Eine Betriebsänderung gemäß § 111 BetrVG darf erst durchgeführt werden, wenn zuvor ein Interessenausgleich mit dem Betriebsrat zustande gekommen ist oder das Verfahren bis zur Einigungsstelle ausgeschöpft ist. Führt der Insolvenzverwalter die Betriebsänderung vor Ablauf des vorgeschriebenen Verfahrens durch, haben die Arbeitnehmer Nachteilsausgleichsansprüche gemäß § 113 BetrVG, die einfache Insolvenzforderungen gemäß § 38 InsO sind.
Durch § 122 InsO wurde die Möglichkeit geschaffen, erforderliche Betriebsänderungen ohne das vorgenannte zeitraubende Verfahren durchzuführen. Danach kann der Insolvenzverwalter die Zustimmung des Arbeitsgerichts zur Durchführung der Betriebsänderung beantragen. Erteilt das Arbeitsgericht die Zustimmung, werden Nachteilsausgleichsansprüche der Arbeitnehmer ausgeschlossen.
3.2.1 Verfahren
Können durch die Betriebsänderung wesentliche Nachteile für die Belegschaft oder für erhebliche Teile der Belegschaft eintreten, so wird das Mitbestimmungsrecht des Betriebsrats ausgelöst. Das Beteiligungsrecht des Betriebsrats besteht nur in Betrieben mit in der Regel mehr als 20 wahlberechtigten Arbeitnehmern. Der Insolvenzverwalter hat den Betriebsrat über eine geplante Betriebsänderung rechtzeitig zu informieren. Daraufhin haben zwischen Betriebsrat und Insolvenzverwalter Beratungen zur Verständigung über die Durchführung der geplanten Änderung stattzufinden. Ziel ist es, den sog. Interessenausgleich zwischen dem Insolvenzverwalter und dem Betriebsrat herbeizuführen (§ 112 Abs. 1 Satz 1 BetrVG). Es muss eine Einigung z. B. darüber erzielt werden, ob, wann und in welcher Weise der Betrieb stillgelegt wird, wie die Personalplanung erfolgt, wie der Betrieb organisiert werden soll. Zum Interessenausgleich gehört daher, ob Arbeitnehmer entlassen, versetzt oder umgeschult werden. Davon zu unterscheiden sind die einzelnen Maßnahmen, die zur Durchführung der Einigung notwendig sind. Hinsichtlich dieser einzelnen Maßnahmen hat der Betriebsrat wiederum ein Mitbestimmungsrecht. Hat der Betriebsrat der Stilllegung des Betriebs zugestimmt, so kann er sich im Rahmen des Anhörungsverfahrens nach § 102 BetrVG gegen die Kündigung eines bestimmten Arbeitnehmers wehren, es sei denn, im Interessenausgleich wurden bereits bestimmte Arbeitnehmer, die entlassen werden sollen, bezeichnet. Es ist möglich, bereits im Interessenausgleich eine Richtlinie für die Sozialauswahl zu treffen. Es bedarf dann dennoch einer Auswahl im Einzelfall.

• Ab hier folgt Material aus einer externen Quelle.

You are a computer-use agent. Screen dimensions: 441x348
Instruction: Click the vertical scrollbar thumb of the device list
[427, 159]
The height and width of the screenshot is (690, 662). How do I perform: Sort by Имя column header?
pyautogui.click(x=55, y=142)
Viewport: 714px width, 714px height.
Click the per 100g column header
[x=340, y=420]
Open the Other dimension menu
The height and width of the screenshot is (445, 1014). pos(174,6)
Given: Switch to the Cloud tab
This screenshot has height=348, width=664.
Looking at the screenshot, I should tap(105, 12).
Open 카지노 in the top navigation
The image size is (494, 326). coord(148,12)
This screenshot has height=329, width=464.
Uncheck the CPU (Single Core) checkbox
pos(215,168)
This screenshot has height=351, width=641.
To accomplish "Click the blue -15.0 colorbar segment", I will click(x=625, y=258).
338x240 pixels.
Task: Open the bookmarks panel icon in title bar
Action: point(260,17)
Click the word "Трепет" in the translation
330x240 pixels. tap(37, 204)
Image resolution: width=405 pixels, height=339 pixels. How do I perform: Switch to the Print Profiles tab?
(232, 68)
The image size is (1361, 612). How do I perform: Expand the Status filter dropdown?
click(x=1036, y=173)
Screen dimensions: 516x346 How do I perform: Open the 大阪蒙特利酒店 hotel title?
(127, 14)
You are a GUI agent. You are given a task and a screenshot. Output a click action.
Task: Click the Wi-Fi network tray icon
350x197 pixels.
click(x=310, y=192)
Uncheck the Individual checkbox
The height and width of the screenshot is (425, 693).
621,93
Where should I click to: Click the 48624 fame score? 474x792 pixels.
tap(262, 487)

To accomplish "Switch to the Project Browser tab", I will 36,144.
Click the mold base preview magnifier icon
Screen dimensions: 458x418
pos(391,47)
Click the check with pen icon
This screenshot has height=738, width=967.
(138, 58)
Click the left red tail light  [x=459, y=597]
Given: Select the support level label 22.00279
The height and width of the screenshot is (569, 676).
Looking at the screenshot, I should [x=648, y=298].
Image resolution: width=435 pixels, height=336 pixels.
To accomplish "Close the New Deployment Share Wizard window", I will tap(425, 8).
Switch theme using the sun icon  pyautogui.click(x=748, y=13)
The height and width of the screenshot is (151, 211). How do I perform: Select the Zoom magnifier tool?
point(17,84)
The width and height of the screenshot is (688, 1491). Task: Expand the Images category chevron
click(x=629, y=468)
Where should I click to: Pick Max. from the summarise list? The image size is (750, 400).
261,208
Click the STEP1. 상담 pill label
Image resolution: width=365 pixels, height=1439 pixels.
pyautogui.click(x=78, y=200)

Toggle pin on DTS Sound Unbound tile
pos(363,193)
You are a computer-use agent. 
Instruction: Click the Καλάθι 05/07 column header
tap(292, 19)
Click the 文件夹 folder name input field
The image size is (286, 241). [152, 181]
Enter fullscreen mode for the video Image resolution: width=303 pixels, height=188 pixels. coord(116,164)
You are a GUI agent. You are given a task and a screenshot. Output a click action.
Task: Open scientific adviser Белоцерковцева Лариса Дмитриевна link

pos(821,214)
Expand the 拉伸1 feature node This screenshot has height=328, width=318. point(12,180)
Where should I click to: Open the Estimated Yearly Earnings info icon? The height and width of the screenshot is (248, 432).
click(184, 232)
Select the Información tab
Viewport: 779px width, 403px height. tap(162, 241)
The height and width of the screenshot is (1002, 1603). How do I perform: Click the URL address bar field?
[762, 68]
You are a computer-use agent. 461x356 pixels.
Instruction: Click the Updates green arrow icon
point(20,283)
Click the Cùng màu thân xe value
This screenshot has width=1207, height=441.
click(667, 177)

Kommt es zu einem Interessenausgleich, so ist dieser schriftlich niederzulegen und vom Insolvenzverwalter und Betriebsrat zu unterschreiben.
3.2.2 Anrufung der Einigungsstelle
Kommt der Interessenausgleich nicht zustande, kann der Insolvenzverwalter oder der Betriebsrat den Vorstand der Bundesagentur für Arbeit um Vermittlung ersuchen (§ 112 Abs. 2 Satz 1 BetrVG).
Wird von einer Einschaltung des Vorstands abgesehen oder bleibt sein Vermittlungsversuch ergebnislos, kann jede Partei gemäß dem bisherigen § 112 Abs. 2 Satz 2 BetrVG die Einigungsstelle anrufen. Gemäß § 121 InsO wird § 112 Abs. 2 BetrVG dahin abgeändert, dass der Vermittlungsversuch nur bei einem übereinstimmenden Ersuchen von Verwalter und Betriebsrat stattfindet. Beide Parteien sind berechtigt, nach einem Scheitern der Verhandlungen über einen Interessenausgleich oder einen Sozialplan unmittelbar die Einigungsstelle anzurufen.
Kommt es zu einer Einigung, über die der Betriebsrat einen Beschluss zu fassen hat, so ist sie schriftlich niederzulegen und von den Parteien zu unterschreiben.
Weicht der Insolvenzverwalter von einem Interessenausgleich über eine geplante Betriebsänderung ohne zwingenden Grund ab, können diejenigen Arbeitnehmer, die infolge der Abweichung entlassen werden, Klage auf Abfindung erheben (§ 113 Abs. 1 BetrVG).